第3話 お節介

「こんなところに小屋があったんですね……」


「俺も一か月前に住み着いたところだから、持ち主がいるなら出て行くつもりだが」


 小屋の中に入り、テーブルを挟んで向かい合うように椅子に腰を下ろした。


「そもそもここはエルフ人の領地なので、こんなところに小屋は無かったはずなのですが……」


 何も無いところに小屋を作り上げたってことか。だとすれば、もっと設備を充実させておいてくれてもいいと思うのだが。


「まぁ、遠いところから来た俺にはよくわからないが。それより、エルフ人? とは?」


「私たちの種族の名です。耳の形と明るい金髪、老いない体が特徴です」


「老いない? じゃあ、長命なのか? それとも死なない?」


「そんなことはありません。長生きしても百歳程度でしょうか。姿が変わらないというだけで、定命です」


 ことわりはある、か。


「この世界にはエルフ人やコクハ人? みたいにいくつかの種族が存在しているのか?」


「はい。種族は大きく分けて七つ――でした。黒髪を持つコクハ人と、ジンロ―族は百年以上前に絶滅したと言われています」


「……なるほど」


 よりにもよって百年も前か。ここ数年、せめて十年くらいならたまたま生き残りがいたという言い訳も立つが、さすがに無理だろう。


「こちらからも質問を。そこまで何も知らないのは記憶喪失か何かですか?」


「ああ、おそらくはそんなところだ。自分の名前や生き方は憶えているが、この世界のことについてはまったく」


「では、今の世界がどのような状況なのかご存知ないのですね」


「知らないが……緊迫しているのか?」


「緊迫、ですね。この世界には魔王候補と呼ばれるものが存在していました。暴虐・ネグロ、原生・ジオズォルゾ、屍骸・グングルの三人です」


「魔王? それは種族と関係しているのか?」


「いえ、その三人はモンスターの中より突出した別次元の生き物です。魔王――別の言い方をすれば〝モンスターを統べる者〟です。長らく暴虐と原生の争いが続いてきましたが、三か月ほど前にその争いが終決しました。

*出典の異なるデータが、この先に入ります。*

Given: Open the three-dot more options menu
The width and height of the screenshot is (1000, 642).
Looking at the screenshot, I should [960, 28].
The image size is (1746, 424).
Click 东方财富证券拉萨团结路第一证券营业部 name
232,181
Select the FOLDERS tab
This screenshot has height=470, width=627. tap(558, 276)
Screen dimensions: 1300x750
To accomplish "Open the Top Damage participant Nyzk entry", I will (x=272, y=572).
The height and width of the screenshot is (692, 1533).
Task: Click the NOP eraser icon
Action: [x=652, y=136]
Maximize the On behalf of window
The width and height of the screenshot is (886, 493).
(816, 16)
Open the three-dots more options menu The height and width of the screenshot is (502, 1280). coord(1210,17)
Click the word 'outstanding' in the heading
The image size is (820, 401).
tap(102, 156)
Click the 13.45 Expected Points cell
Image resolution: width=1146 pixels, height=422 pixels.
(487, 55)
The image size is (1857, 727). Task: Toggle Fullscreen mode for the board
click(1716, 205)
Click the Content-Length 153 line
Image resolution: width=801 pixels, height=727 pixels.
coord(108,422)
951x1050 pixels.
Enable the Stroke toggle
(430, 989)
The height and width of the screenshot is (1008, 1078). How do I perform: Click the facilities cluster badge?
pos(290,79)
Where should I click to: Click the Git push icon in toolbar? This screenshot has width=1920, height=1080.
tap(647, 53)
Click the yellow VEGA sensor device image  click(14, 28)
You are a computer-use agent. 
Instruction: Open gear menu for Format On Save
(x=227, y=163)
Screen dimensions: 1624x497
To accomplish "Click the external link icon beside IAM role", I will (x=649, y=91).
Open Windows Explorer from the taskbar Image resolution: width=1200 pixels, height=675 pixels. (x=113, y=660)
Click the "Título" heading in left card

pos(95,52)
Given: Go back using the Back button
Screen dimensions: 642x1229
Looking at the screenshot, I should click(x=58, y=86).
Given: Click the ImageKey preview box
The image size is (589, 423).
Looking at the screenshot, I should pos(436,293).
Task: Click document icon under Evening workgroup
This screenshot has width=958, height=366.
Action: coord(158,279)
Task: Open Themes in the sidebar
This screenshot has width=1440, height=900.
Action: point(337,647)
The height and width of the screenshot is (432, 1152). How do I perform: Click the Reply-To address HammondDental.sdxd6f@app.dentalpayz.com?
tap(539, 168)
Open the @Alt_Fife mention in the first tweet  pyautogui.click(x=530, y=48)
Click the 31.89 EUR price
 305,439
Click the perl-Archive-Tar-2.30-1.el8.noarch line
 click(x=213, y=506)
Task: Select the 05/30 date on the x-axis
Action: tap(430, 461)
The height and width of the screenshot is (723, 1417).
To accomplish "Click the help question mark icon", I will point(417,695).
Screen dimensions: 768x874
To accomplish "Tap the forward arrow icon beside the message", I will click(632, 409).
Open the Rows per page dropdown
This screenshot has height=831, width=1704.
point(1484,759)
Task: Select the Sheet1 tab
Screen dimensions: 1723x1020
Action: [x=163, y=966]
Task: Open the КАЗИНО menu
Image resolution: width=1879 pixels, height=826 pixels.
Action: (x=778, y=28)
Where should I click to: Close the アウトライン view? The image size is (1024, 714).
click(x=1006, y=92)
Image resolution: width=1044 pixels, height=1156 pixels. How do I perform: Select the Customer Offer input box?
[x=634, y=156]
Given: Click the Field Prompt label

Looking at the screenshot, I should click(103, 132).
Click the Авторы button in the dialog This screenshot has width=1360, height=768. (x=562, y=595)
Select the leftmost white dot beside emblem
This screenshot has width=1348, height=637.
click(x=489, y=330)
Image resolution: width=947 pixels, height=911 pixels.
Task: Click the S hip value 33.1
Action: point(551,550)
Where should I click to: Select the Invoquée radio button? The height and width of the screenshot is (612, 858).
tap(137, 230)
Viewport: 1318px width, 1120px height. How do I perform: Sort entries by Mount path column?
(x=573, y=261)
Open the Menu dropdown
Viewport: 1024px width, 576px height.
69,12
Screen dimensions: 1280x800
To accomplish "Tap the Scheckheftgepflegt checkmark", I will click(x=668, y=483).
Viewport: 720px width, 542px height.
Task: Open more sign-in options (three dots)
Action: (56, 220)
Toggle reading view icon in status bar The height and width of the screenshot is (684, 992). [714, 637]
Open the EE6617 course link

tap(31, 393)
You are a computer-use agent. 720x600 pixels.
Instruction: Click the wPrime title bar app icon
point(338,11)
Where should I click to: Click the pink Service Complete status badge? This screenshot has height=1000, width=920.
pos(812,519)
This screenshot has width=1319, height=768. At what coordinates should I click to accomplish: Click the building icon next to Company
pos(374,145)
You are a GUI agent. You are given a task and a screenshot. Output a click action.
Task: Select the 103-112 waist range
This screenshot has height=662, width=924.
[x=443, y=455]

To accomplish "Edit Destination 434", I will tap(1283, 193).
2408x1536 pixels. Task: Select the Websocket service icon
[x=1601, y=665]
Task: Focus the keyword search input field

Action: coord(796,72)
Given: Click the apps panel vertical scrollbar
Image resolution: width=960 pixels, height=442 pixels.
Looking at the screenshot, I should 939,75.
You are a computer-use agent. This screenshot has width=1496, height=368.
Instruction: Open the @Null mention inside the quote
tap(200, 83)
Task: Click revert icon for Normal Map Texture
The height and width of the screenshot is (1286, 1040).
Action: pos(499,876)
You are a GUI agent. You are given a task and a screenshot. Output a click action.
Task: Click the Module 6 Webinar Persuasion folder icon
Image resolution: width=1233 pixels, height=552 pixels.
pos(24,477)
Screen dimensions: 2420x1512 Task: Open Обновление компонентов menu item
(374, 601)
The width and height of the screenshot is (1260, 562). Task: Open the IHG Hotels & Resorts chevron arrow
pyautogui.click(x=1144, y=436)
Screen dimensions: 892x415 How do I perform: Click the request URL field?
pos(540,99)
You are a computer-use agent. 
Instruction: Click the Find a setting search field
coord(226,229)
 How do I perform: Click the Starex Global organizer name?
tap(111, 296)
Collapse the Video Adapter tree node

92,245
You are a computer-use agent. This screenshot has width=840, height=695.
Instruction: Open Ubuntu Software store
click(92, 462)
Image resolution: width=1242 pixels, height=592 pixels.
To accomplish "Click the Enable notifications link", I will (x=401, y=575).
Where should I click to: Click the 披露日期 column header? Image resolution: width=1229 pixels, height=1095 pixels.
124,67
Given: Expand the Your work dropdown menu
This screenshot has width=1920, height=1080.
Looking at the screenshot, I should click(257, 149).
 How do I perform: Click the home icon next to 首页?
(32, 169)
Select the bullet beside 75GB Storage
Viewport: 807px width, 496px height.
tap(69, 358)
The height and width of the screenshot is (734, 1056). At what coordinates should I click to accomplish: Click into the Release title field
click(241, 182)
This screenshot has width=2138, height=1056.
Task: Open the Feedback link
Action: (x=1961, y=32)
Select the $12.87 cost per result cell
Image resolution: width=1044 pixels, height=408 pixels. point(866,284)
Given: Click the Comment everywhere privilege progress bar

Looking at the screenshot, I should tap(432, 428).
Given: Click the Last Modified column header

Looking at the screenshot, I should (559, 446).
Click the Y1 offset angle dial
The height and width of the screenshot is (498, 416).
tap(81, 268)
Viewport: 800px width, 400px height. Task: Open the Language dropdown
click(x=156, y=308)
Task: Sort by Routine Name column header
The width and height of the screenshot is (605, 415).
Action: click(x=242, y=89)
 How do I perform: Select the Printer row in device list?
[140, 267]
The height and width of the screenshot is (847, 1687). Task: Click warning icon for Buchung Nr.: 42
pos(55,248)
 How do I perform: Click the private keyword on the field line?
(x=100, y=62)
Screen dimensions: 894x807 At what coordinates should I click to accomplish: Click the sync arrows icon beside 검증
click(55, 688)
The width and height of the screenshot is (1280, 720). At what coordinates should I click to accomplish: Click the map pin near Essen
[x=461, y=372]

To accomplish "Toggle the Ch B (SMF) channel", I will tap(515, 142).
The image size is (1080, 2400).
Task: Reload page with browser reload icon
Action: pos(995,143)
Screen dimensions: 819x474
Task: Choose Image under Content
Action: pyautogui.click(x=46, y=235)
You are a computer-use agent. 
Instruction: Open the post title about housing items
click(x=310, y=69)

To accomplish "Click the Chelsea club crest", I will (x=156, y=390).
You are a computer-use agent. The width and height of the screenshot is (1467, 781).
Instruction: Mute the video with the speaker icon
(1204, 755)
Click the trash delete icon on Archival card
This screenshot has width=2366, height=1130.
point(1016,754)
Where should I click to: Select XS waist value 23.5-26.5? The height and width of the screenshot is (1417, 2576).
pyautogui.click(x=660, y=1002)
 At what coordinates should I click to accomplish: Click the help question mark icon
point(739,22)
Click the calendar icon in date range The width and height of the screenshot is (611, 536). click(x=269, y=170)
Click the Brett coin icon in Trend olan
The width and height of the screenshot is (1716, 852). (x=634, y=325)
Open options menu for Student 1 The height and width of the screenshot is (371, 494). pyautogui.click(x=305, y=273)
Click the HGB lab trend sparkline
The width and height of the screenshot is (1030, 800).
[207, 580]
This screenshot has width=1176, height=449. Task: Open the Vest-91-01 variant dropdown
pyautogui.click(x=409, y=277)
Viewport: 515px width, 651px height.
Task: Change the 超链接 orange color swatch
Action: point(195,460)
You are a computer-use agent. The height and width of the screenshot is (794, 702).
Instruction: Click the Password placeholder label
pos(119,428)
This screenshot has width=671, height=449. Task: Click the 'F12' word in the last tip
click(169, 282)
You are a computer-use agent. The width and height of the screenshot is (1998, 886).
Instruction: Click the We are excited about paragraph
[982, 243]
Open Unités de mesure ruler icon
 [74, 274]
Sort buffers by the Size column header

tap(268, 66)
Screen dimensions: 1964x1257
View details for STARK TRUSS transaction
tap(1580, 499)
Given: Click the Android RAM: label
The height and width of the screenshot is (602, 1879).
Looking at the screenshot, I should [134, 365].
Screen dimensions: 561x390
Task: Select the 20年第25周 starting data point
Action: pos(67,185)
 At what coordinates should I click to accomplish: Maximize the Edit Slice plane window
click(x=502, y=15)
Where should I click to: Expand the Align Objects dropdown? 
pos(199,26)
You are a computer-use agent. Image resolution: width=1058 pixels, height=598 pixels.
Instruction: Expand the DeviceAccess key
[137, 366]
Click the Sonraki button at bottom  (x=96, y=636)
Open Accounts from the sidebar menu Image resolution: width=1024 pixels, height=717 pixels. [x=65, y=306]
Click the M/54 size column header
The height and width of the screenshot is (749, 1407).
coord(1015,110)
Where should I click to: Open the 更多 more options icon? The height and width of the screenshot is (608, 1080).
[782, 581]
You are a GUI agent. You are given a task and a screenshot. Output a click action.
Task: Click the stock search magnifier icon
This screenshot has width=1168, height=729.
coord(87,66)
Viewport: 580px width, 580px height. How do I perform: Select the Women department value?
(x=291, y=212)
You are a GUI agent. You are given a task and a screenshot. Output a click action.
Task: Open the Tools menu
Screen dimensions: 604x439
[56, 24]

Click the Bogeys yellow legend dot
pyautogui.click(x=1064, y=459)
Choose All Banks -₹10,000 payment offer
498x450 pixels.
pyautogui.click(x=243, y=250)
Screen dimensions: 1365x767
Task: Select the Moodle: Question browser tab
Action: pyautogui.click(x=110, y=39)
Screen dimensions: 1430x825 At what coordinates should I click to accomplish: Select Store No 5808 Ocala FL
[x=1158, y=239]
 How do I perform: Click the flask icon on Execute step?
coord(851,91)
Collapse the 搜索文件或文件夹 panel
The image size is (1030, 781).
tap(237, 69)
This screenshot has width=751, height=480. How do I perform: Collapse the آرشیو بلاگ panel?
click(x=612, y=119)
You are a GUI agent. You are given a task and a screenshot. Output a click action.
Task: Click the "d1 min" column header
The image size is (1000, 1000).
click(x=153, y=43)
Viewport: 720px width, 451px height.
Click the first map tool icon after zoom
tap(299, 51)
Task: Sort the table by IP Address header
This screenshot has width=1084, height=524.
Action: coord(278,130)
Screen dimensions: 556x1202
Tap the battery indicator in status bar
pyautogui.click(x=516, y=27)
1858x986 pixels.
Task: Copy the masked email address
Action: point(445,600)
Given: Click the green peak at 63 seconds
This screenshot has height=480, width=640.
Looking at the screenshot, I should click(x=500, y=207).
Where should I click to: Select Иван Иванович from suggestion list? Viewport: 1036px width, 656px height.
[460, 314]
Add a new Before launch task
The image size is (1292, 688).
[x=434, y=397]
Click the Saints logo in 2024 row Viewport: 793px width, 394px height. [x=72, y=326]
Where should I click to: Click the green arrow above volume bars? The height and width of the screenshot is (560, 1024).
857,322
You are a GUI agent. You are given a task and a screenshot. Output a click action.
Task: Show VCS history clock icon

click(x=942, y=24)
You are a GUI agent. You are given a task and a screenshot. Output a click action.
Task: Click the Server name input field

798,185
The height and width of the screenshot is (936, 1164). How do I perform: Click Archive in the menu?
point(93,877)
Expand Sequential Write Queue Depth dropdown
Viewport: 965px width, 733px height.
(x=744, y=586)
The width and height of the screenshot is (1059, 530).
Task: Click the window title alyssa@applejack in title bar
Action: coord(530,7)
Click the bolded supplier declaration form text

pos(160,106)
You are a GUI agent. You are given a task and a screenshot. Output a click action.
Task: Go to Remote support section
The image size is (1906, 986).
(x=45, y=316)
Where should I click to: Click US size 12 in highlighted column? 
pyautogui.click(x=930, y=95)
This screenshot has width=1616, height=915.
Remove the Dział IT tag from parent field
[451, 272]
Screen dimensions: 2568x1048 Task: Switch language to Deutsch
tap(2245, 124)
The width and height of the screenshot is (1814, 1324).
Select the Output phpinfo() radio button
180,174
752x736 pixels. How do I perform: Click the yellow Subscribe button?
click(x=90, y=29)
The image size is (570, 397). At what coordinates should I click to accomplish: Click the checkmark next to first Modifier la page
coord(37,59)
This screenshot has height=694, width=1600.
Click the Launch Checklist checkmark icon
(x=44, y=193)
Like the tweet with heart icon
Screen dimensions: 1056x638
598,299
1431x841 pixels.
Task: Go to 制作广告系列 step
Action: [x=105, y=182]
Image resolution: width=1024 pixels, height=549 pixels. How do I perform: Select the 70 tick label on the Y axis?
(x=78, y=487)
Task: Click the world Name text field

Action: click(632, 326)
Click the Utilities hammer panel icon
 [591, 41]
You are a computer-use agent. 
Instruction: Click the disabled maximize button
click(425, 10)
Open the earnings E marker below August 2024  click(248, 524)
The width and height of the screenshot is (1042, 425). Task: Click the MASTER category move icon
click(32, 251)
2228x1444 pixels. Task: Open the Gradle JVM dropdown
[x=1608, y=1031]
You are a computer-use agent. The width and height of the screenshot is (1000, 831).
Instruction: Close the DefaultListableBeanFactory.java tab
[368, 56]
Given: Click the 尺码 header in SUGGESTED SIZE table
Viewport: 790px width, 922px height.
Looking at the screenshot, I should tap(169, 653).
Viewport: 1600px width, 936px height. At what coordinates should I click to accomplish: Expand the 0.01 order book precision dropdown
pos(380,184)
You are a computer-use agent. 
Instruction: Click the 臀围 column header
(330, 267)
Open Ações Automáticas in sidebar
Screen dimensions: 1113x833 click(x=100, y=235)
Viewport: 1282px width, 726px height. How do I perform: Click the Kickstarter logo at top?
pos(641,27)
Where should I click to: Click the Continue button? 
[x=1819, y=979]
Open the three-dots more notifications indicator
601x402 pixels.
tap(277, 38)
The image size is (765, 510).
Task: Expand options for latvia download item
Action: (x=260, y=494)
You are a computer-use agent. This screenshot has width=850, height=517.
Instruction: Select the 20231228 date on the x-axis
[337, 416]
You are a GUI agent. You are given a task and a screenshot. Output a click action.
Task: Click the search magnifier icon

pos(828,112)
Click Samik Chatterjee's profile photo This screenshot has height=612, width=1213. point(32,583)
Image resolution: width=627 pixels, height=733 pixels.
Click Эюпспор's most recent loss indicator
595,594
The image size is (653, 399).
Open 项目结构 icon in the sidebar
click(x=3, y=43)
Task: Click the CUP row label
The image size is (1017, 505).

魔王になったのは屍骸・グングルです」


「つまり、二人の殺し合いの末、それまで静観していたそのグングルとかいう奴が横から全てを掻っ攫っていったわけか」


「はい。その結果――全てのモンスターは屍骸・グングルの名の下、生ける屍へと変貌したのです。そのせいでモンスターは自我を無くし、動きを止めるには燃やすか体を粉々に粉砕するしかなくなった、のですが……」


「それを俺が殺して見せたってわけだな。ちょっと待て。考える」


 生きる屍……それはつまり、ゾンビだよな? 実際、元の世界と同じように頭は破壊すれば死んだわけだし、おそらく定義は同じだ。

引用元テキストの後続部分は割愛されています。